== EXTRACTED MATERIAL
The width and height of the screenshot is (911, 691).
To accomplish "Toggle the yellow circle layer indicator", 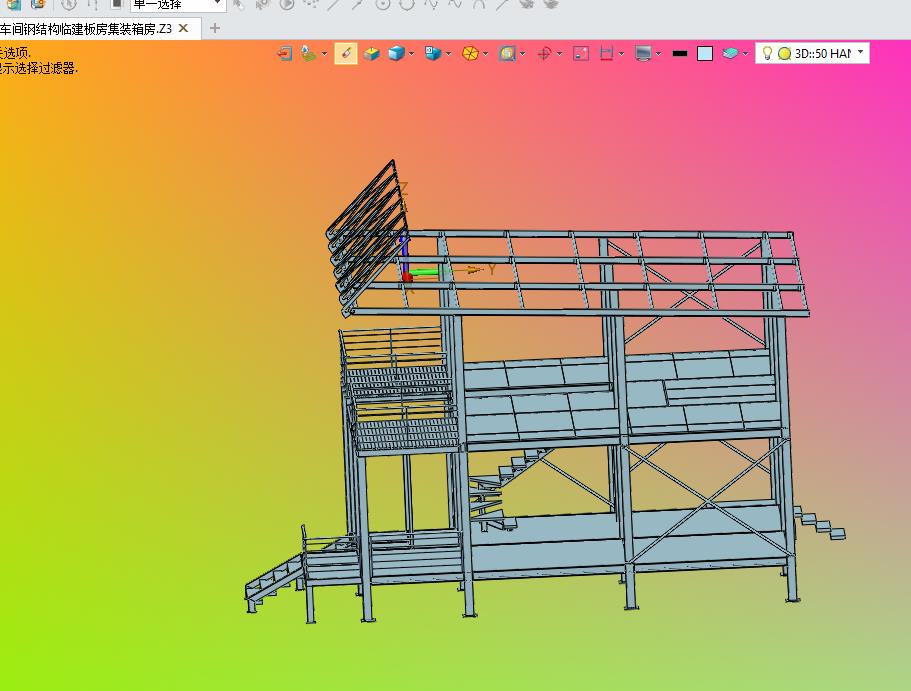I will (x=784, y=53).
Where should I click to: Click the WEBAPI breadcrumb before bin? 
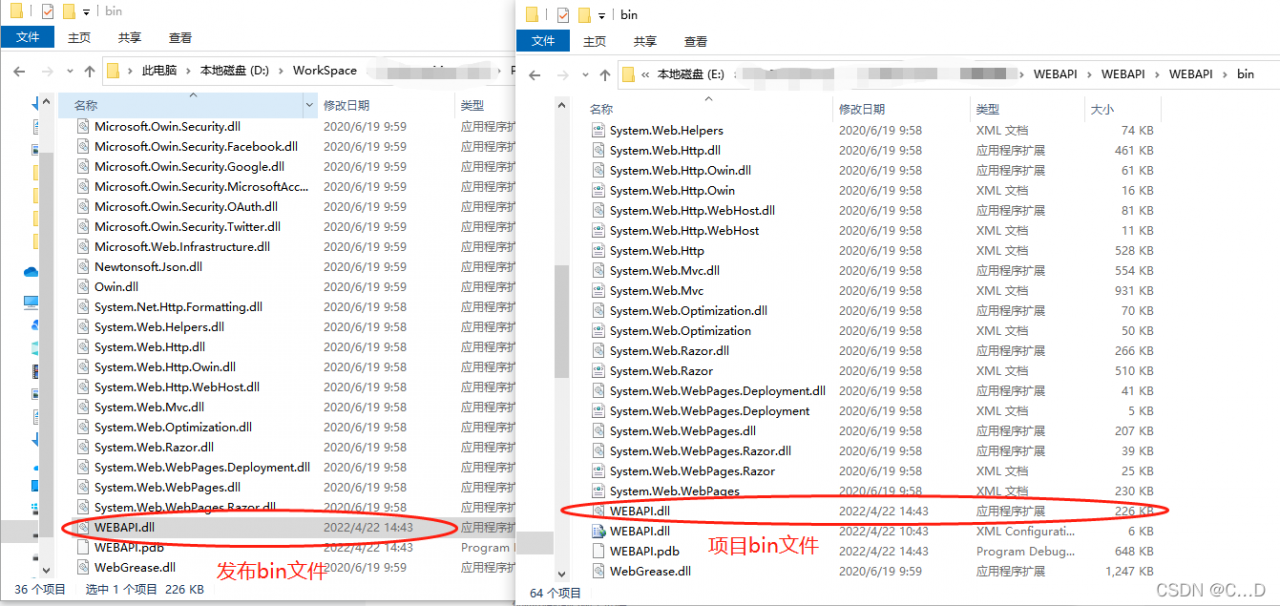click(x=1190, y=74)
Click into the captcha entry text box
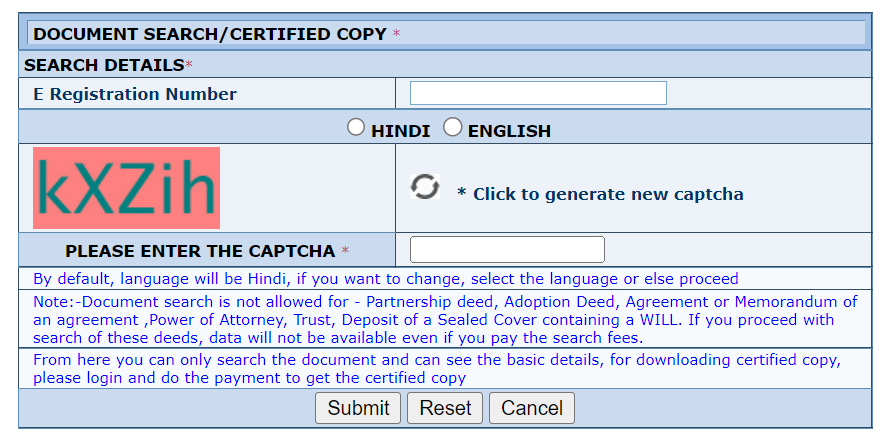 point(507,250)
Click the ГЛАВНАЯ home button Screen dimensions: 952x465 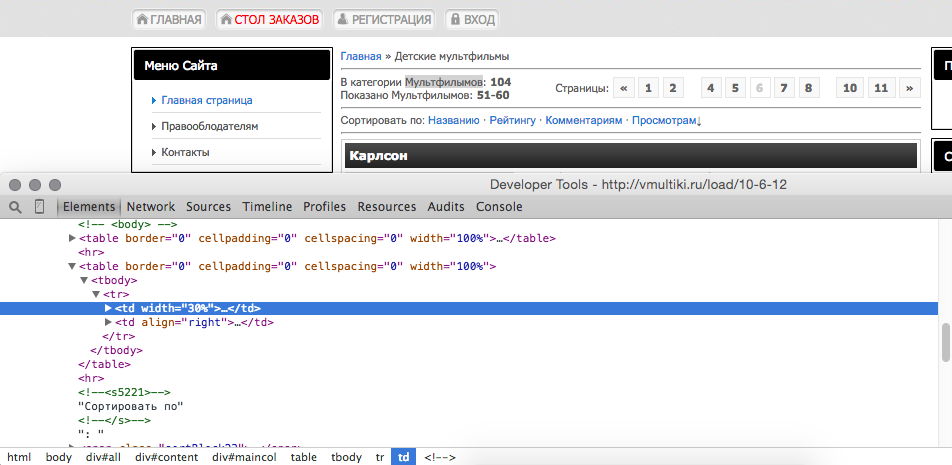(169, 19)

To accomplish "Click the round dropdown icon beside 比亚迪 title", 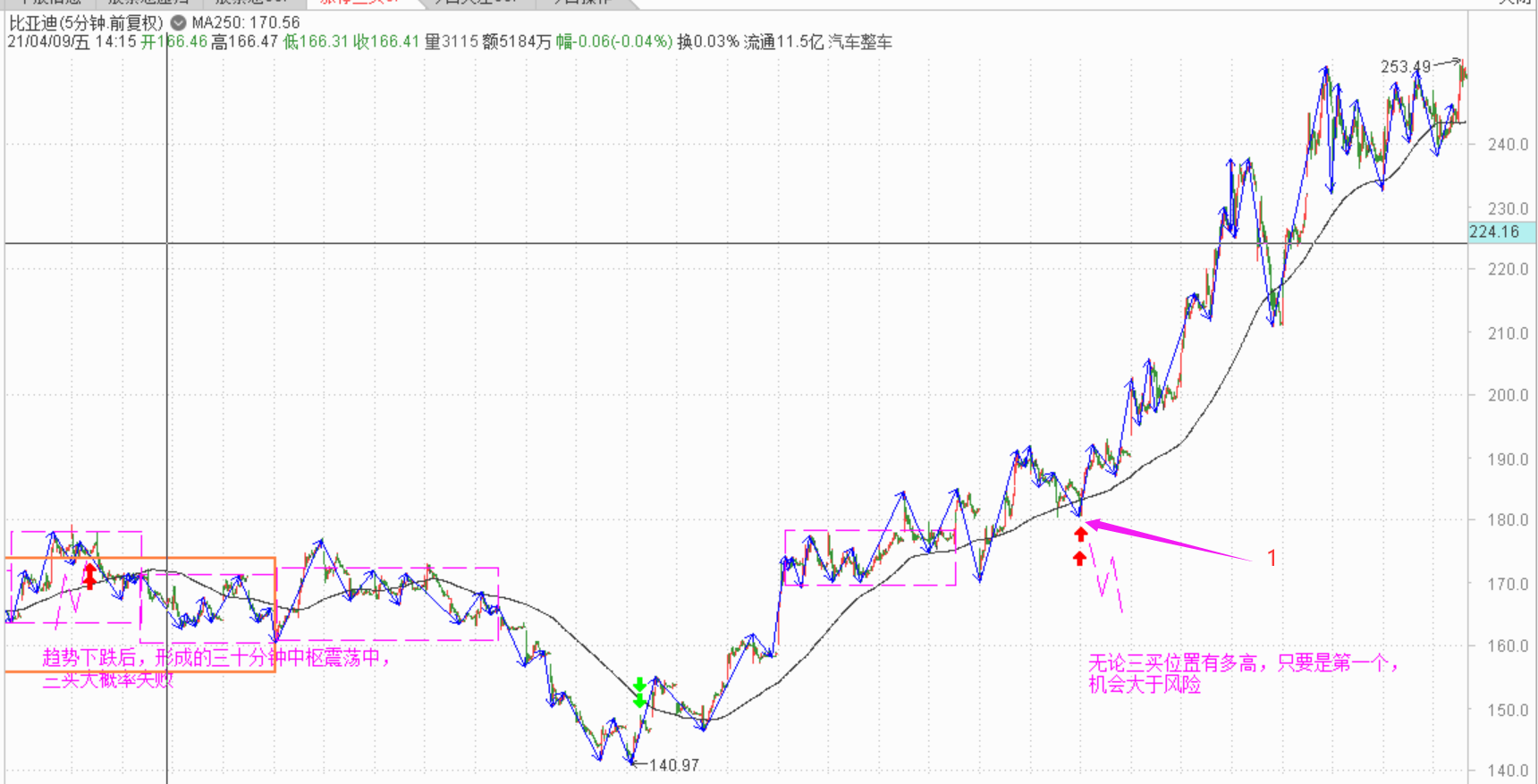I will point(179,22).
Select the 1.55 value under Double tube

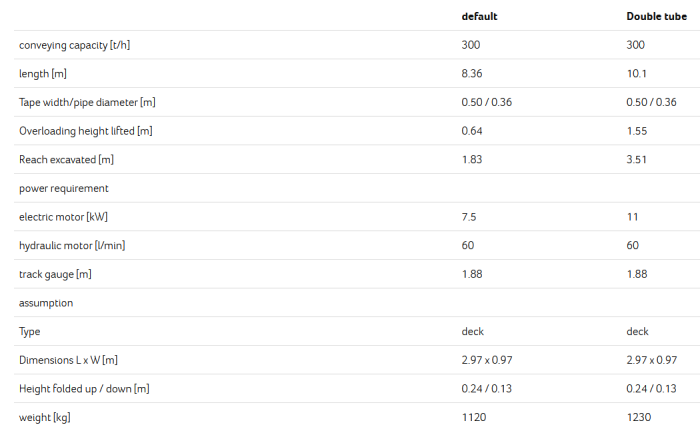click(637, 131)
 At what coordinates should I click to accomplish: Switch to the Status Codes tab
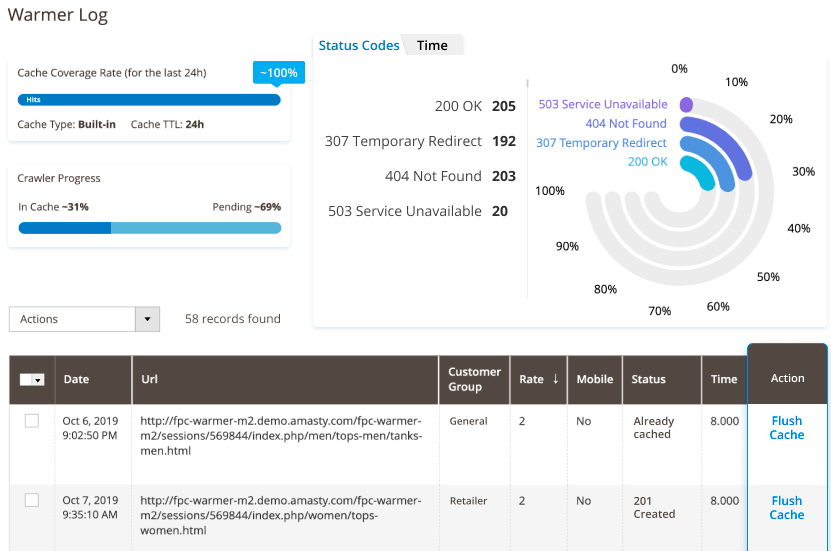click(359, 45)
====
#### GIVEN INSTRUCTION:
Convert the material into a numbered list, from the line containing "At what coordinates" through the end of the material, with both ends included and blank lines omitted. Leave the pictures out of your answer.

#### EXPECTED ANSWER:
1.  At what coordinates should I click to accomplish: Switch to the Status Codes tab
2. click(359, 45)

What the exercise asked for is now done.